O papel de expectador ativo do Estado brasileiro tem mantido um setor altamente concentrado em cômoda posição conservando seus ganhos sem comprometer-se com os riscos dos investimentos produtivos.
A transição energética que impulsiona a produção de veículos elétricos resultou em novas empresas no setor. Especialmente, as montadoras chinesas ganham espaço no mercado mundial e causam problemas para as grandes multinacionais, inclusive na Europa. Tem sido destacado como essas empresas chinesas conseguem estabelecer custos de produção mais baixos, o que envolve tanto o processo produtivo como a logística, e é ainda favorecida pelo domínio da tecnologia para produção de baterias. Alguns efeitos significativos são notados, como o encerramento de operações em fábricas de montadoras em seus próprios países como a Volkswagen na Alemanha. A resposta para a retomada da liderança do setor se expressa com o clamor dessas multinacionais em seus países de origem na Europa e Estados Unidos pelas mesmas medidas protecionistas reclamadas no Brasil. Os recentes anúncios de barreiras tarifárias impostas pela União Europeia e pelos Estados Unidos dão eco a este clamor, o que não garante que os resultados almejados sejam logrados, mas coloca em marcha a velha disputa pelas maiores fatias do mercado.

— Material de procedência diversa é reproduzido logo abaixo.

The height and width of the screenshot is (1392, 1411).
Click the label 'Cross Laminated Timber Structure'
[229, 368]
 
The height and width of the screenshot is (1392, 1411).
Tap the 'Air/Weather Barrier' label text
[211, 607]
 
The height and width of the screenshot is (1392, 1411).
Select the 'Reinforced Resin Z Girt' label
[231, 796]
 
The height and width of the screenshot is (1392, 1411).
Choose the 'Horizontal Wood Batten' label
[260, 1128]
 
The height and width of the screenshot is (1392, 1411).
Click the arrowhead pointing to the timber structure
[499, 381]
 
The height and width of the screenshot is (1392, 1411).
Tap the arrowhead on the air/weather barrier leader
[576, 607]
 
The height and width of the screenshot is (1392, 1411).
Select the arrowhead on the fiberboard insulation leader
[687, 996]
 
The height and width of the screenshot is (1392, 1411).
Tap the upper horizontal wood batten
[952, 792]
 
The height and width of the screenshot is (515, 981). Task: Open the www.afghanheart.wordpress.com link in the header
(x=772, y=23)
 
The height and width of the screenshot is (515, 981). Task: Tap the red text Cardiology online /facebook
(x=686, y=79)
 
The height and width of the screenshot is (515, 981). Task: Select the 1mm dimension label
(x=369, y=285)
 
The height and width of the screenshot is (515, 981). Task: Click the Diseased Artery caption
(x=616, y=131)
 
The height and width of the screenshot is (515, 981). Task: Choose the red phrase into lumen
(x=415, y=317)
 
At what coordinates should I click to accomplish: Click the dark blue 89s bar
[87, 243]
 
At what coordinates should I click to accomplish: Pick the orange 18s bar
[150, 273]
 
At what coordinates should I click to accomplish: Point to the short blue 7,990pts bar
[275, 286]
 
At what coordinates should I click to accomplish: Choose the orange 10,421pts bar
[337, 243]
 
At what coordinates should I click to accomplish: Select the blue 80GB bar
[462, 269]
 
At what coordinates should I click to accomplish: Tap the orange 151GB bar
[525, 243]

No Brasil, embora a competição não tenha ocasionado os mesmos efeitos notados na Europa, ainda que seja evidente um processo de encolhimento do setor e fechamento de fábricas por outros motivos, a entrada das novas multinacionais chinesas no mercado nacional já acontece por meio dos importados e a fabricação nacionalizada é questão tempo. Não obstante, isso não significa necessariamente a melhoria ou a sinalização de uma enfim renovação e reaparelhamento deste combalido setor.
Nova fábrica a ser construída na Bahia da montadora BYD, que também goza de fartos incentivos públicos na tentativa de inserir o país na nova tendência, recentemente foi alvo de denúncias de condições extremamente precárias de trabalho nas obras. Entretanto, não é de se assustar que a ponta tecnológica do setor se apodere das práticas mais bárbaras exploração do trabalho, afinal a liderança em custos é um meio essencial para que a empresa se mantenha competitiva.
O setor de autoveículos, por muitas vezes alardeado como a simbolização da modernidade, configura-se historicamente como a imagem do capitalismo atrófico brasileiro. Uma relação de inteira subserviência de um Estado enfraquecido a um setor acomodado que escolhe avançar sobre a classe trabalhadora a escalar em direção à competição mundial. Ademais, trata-se de uma relação na qual as políticas escolhidas alimentam o parasitismo típico da subordinação, pois o protecionismo ensaiado no Brasil sequer é capaz de impedir a fuga de capitais. Como velha novidade, a mesma subserviência oferecida a outras frações do mesmo setor derruba os obstáculos para o avanço sobre os trabalhadores. A necessidade de controle das grandes corporações que já foi comentada neste blog parece assim, no setor automotivo, impossibilitada não pela vontade, mas pela própria anemia típica de um Estado que coordena o capital atrófico e rendido.